Young Girl Defies the Odds
Young Girl Defies the Odds
This week we are featuring our youngest friend yet: (almost) 16 month old Mila Stier! Mila was our Cover Girl for our previous forSight newsletter, and her and her parents Megan and Luke have been involved with us ever since!
Mila has a very rare condition called Peter’s Anomaly—so rare that only 3-4 out of every 100,000 babies are born with it. Because this condition is so rare, there are so many unknowns surrounding it. Mila’s mom Megan explains that when her daughter was born at Pennsylvania Hospital, the onsite ophthalmologist who came in to check her eyes gave them very little hope. “She told us basically that there was no hope of ever doing a transplant on her left eye because it was too small and had a cataract. And if we did a transplant on her right eye, the most she’d ever be able to see is shadows and light.” You can imagine the panic and fear first-time parents would feel hearing that from a doctor. “She basically told us there’s no hope, don’t even bother.”
After countless hours of research and googling, Megan and Luke came across an Eye Bank in Kansas who had featured a little girl with Peters Anomaly on their website. Megan reached out to the Eye Bank asking to be put in contact with this mom. Megan recalls, “Her story sounded so much like my daughter’s, but her outcome sounded so much better!” Through this contact the Stiers eventually found Wills Eye, where their daughter’s vision was saved. “That’s why I really want to share our story,” Megan says, “because I feel like it could help people that might not know that Wills Eye is the best place to go around here for kids with PA.”
While Megan and Luke were presented with the option to have Mila’s right eye transplanted as well, they opted not to, as their doctor was able to remove some scar tissue to improve the vision. “For now we have decided to wait with her right eye. When she’s old enough, she’ll be able to decide if she wants a transplant,” Megan says. This past Monday Mila had to go back to Wills for another procedure—one that she has had done three times already, to remove a mass of lens cells that keeps coming back under her transplant. “Her doctors have never seen anything like this before,” Megan explains, “they still can’t be sure if all the cells were removed, but it looks hopeful.”
Today, 8 surgeries later, Mila is walking, running, and playing like any other 16 month old! October 17, less than two weeks from now, is actually the 1 year anniversary of her transplant! “Her vision surprises us every single day,” Megan remarks. “When she was born, we weren’t sure if she would even be able to walk or run around. It is so obvious now that she has a good amount of useable vision. She is able to see really tiny pieces of cookie crumbs off of the floor. Just the other day I had a tiny string on my pant leg, and Mila found it and pulled it. It was pretty incredible that she could see something so small!”

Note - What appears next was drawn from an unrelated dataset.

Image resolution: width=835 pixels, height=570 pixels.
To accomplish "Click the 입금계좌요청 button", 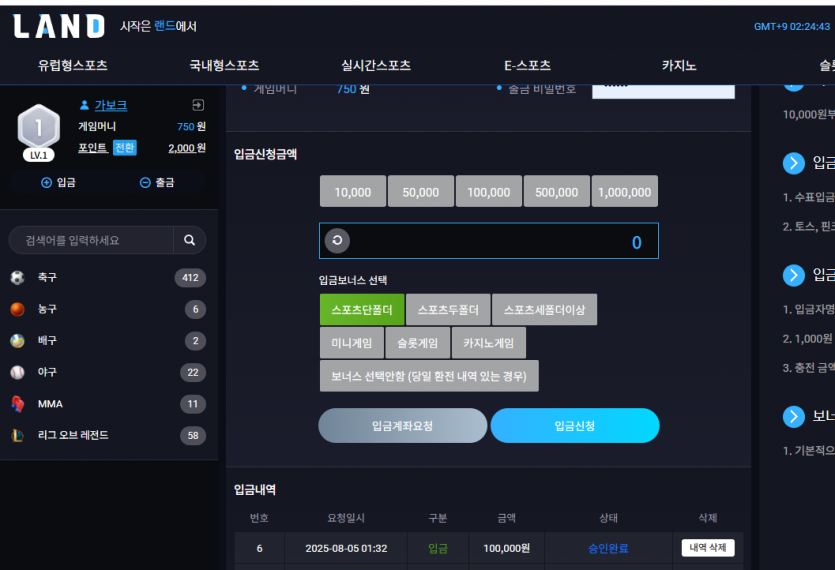I will 403,426.

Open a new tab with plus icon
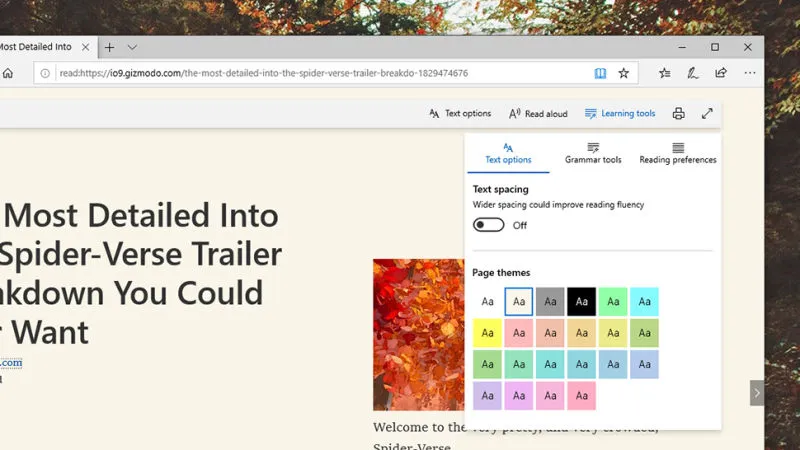pyautogui.click(x=110, y=47)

Through Lions Eye Bank, Wills Eye, and the internet, Megan and Luke have developed a support group of sorts of other parents of children with Peters Anomaly. “It’s really nice to have this support group of moms who can relate to what you’re going through.”
We are so grateful that Mila and her parents were brought into our life last year. They are an amazing addition to our community, and we love getting to watch Mila continue to grow and explore the world with her newfound vision.